Brief: Exactly reproduce the lines of the listing below from the one containing "Click the shopping cart icon button" through the one containing "You are a computer-use agent.". Skip the images.
________________________
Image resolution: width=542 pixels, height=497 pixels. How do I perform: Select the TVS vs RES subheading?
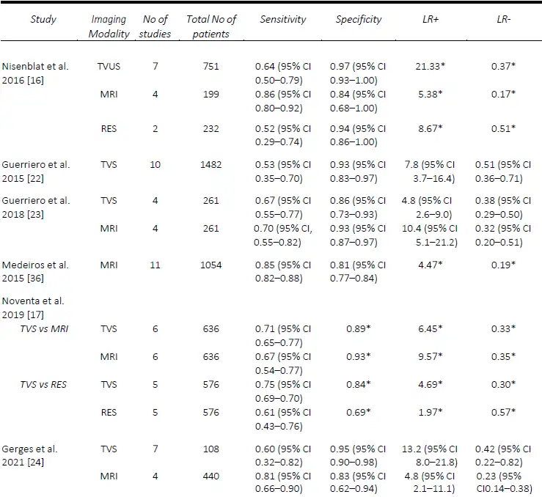(43, 385)
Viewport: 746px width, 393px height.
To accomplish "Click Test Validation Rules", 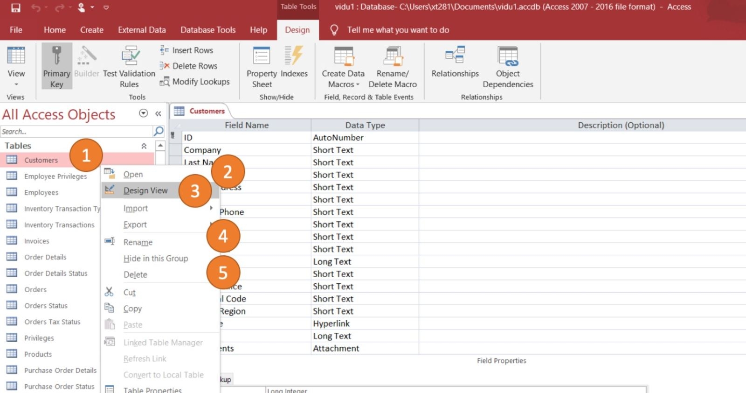I will (129, 67).
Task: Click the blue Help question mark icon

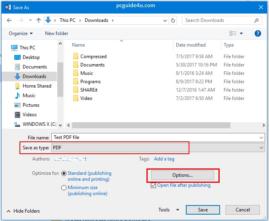Action: pos(257,33)
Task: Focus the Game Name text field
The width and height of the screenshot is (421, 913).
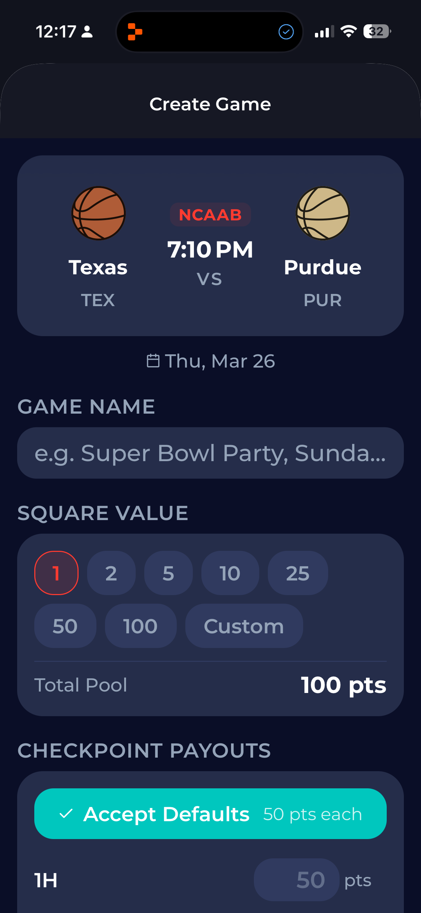Action: (210, 453)
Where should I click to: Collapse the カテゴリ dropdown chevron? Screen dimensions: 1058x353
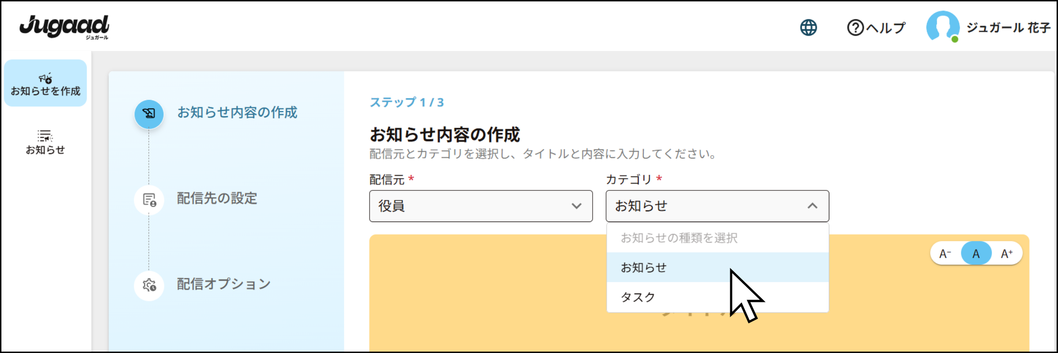point(812,206)
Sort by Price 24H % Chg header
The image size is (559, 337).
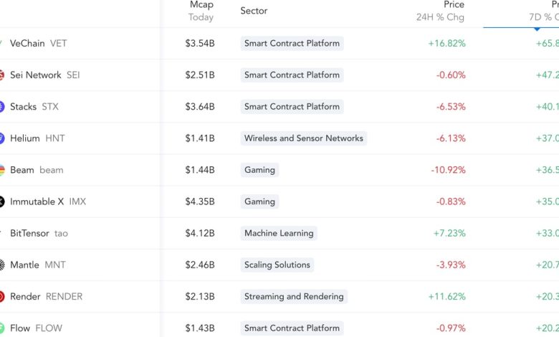[x=441, y=11]
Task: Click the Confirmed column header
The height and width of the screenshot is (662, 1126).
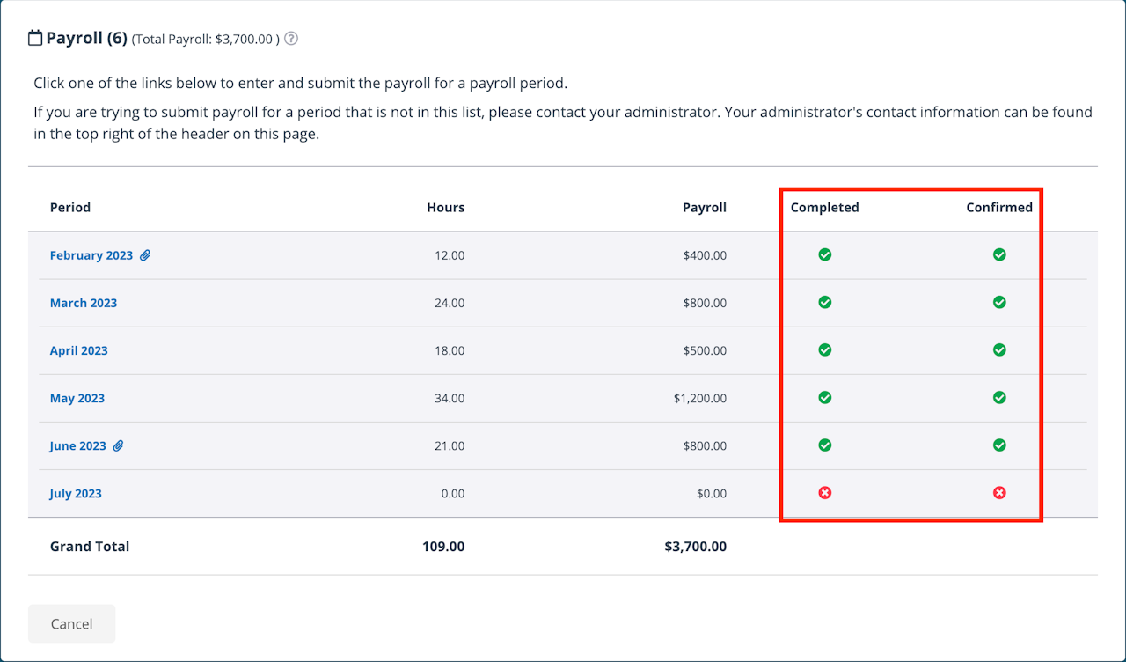Action: (x=999, y=208)
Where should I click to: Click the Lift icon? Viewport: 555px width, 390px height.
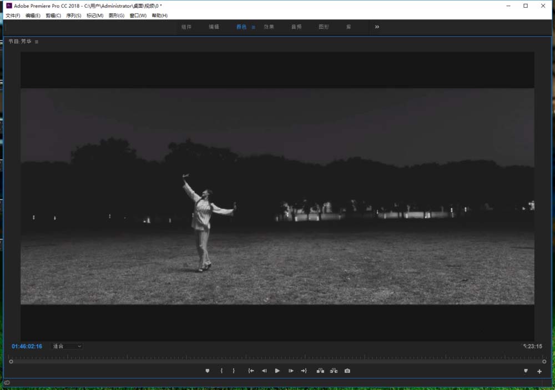320,371

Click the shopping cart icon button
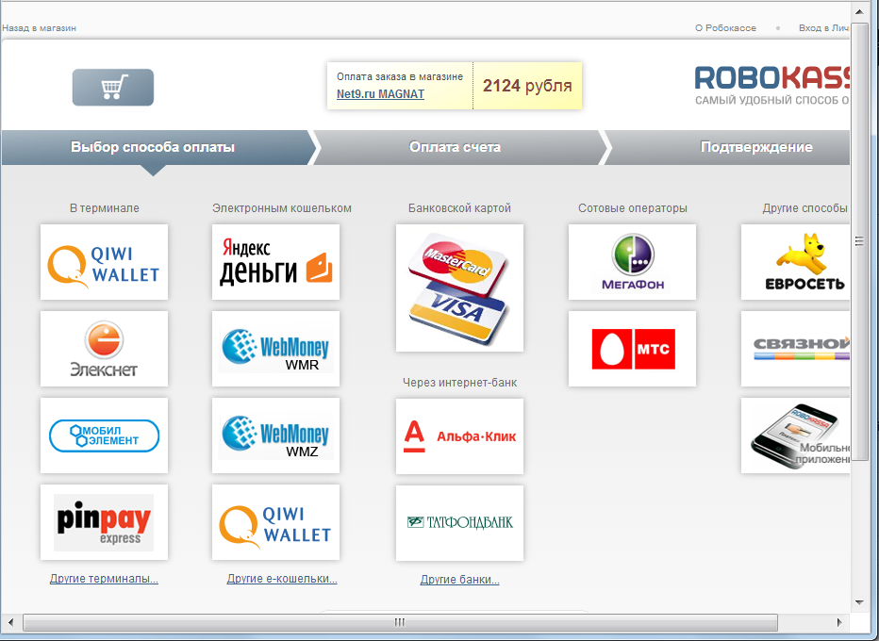tap(112, 88)
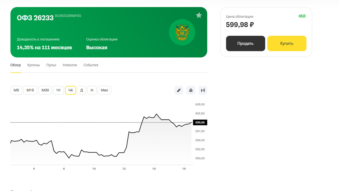Switch chart to candlestick view
The image size is (339, 191).
click(x=203, y=90)
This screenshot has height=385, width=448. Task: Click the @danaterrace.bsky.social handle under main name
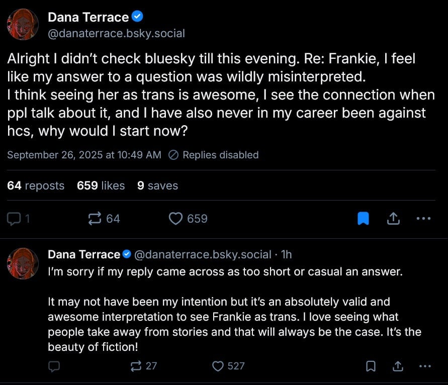pos(116,34)
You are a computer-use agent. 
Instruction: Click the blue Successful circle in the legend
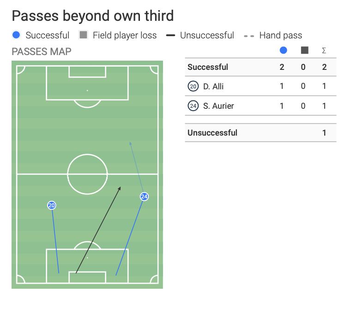pyautogui.click(x=17, y=35)
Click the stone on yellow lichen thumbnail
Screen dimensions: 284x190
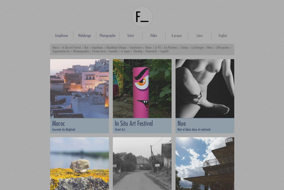pos(80,164)
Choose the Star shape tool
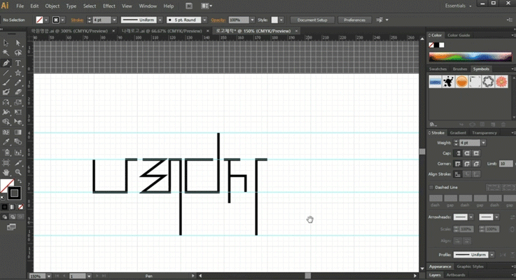516x280 pixels. (18, 73)
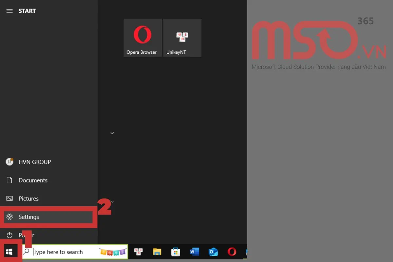Open Pictures from the Start menu
This screenshot has width=393, height=262.
click(29, 198)
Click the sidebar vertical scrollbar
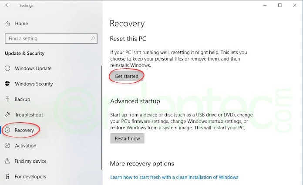 (101, 118)
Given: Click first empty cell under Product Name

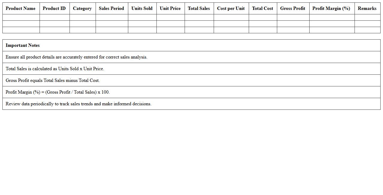Looking at the screenshot, I should 21,17.
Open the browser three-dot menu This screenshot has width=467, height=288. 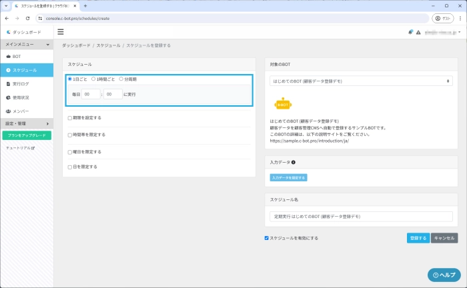[458, 18]
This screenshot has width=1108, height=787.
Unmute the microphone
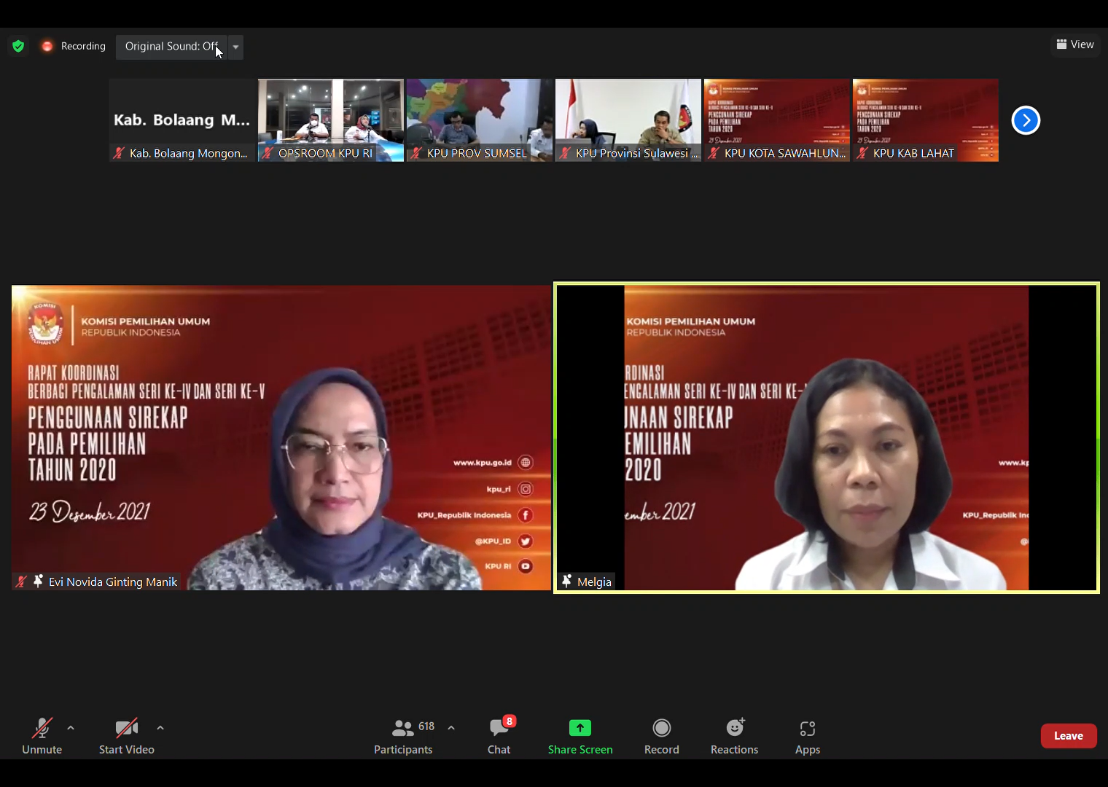42,735
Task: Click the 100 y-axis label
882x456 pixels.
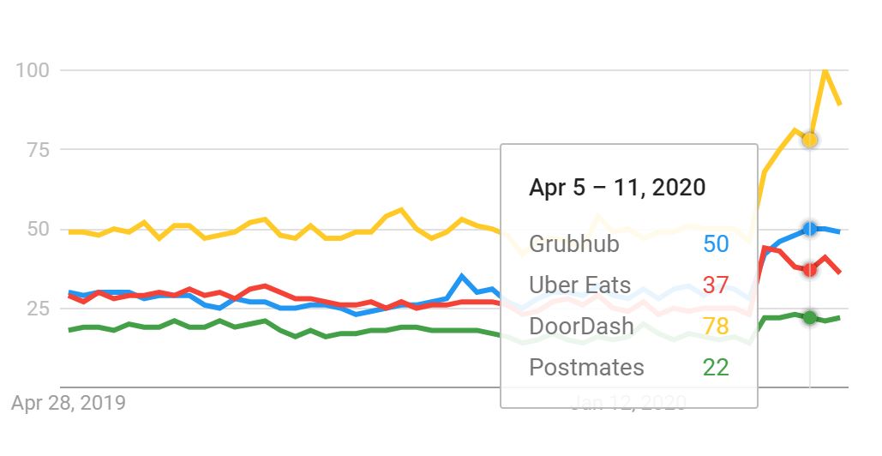Action: (33, 69)
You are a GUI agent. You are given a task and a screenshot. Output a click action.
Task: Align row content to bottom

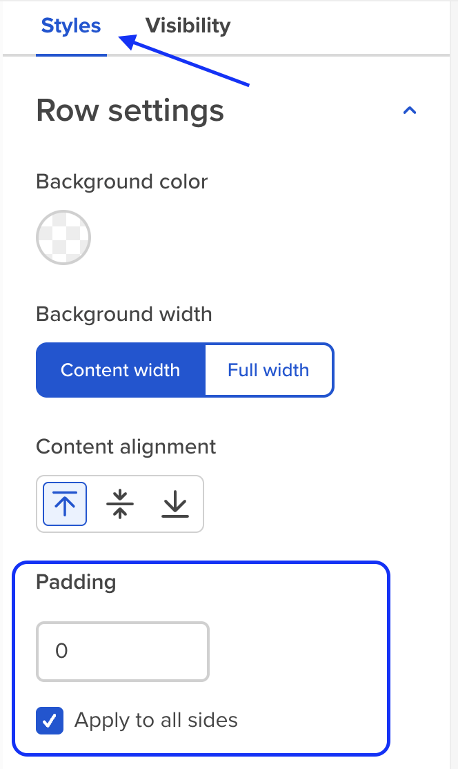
________________________
Task solution:
Click the shopping cart icon button
tap(112, 88)
Switch chart to candlestick view
The image size is (339, 191).
click(x=203, y=90)
This screenshot has height=385, width=448. Task: Click the @danaterrace.bsky.social handle under main name
pos(116,34)
You are a computer-use agent. 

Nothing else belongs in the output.